The Telephone Call

Written by Michael Pakenham

Review written by Adam Colclough

Adam Colclough lives and works in the West Midlands, he writes regularly for a number of websites, one day he will get round to writing a book for someone else to review.


The Telephone Call
Book Guild Publishing Ltd
RRP: £9.95
Released: December 4 2019
PBK

Rosemary Sherwood overheads a phone conversation between her husband Harry and an associate that contains a dark secret. One that will end her marriage, split up her family and send her into hiding.

Years later with Harry dead, Rosemary returns to England to attempt a reconciliation with her estranged son. Old sins may still cast long shadows, and some will go to any lengths to ensure their crimes stay concealed.

Michael Pakenham takes a story of sexual exploitation and the networks that support [and grow it like diseased vines], locating it within a historical and cosy-crime backdrop.

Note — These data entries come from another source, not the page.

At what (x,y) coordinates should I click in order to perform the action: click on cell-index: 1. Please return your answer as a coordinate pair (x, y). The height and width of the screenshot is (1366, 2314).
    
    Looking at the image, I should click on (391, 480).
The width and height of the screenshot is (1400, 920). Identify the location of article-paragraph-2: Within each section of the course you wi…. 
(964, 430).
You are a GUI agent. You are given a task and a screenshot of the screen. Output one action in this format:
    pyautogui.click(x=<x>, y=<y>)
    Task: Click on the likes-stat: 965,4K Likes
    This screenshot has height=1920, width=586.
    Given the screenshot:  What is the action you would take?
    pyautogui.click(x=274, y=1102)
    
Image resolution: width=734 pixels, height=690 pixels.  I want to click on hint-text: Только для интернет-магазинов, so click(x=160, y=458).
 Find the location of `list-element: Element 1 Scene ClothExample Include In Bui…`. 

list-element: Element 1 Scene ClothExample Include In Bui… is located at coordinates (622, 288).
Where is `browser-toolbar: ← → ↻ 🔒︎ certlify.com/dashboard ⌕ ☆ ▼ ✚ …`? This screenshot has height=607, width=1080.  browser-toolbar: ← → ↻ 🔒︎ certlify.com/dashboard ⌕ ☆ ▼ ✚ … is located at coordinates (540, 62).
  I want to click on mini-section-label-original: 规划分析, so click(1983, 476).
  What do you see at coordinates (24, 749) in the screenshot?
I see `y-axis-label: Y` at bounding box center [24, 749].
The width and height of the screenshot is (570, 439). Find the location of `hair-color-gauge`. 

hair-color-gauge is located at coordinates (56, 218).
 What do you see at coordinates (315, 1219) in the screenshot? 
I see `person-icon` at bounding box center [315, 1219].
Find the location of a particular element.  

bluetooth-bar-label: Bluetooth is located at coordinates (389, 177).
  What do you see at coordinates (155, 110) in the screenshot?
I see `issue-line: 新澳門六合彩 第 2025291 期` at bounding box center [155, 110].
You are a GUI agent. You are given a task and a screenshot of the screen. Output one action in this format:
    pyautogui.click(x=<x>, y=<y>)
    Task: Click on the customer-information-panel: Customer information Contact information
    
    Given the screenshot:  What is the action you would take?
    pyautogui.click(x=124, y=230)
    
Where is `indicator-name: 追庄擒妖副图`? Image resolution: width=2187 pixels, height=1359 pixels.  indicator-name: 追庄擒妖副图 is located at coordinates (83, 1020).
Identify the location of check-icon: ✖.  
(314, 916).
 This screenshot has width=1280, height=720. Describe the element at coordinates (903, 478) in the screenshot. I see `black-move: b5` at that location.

In the process, the author plays a neat riff on the old Sherlock Holmes line about ‘the countryside hiding more dark deeds than the meanest London alley’.

He combines a plot that races along at a breakneck pace with a real awareness of how getting away with a crime isn’t the same thing as dodging guilt. The latter has a habit of following his characters tracks, however well they think they’ve covered them over.

In Daniel Appleman he has created that rarest of things an ex-cop turned private detective with a happy family life. An upstanding hero who does the right thing, even when it is also the most difficult one; placing into the context and tradition of the British golden age mystery.

This is the second outing for Appleman, hopefully it will not be the last.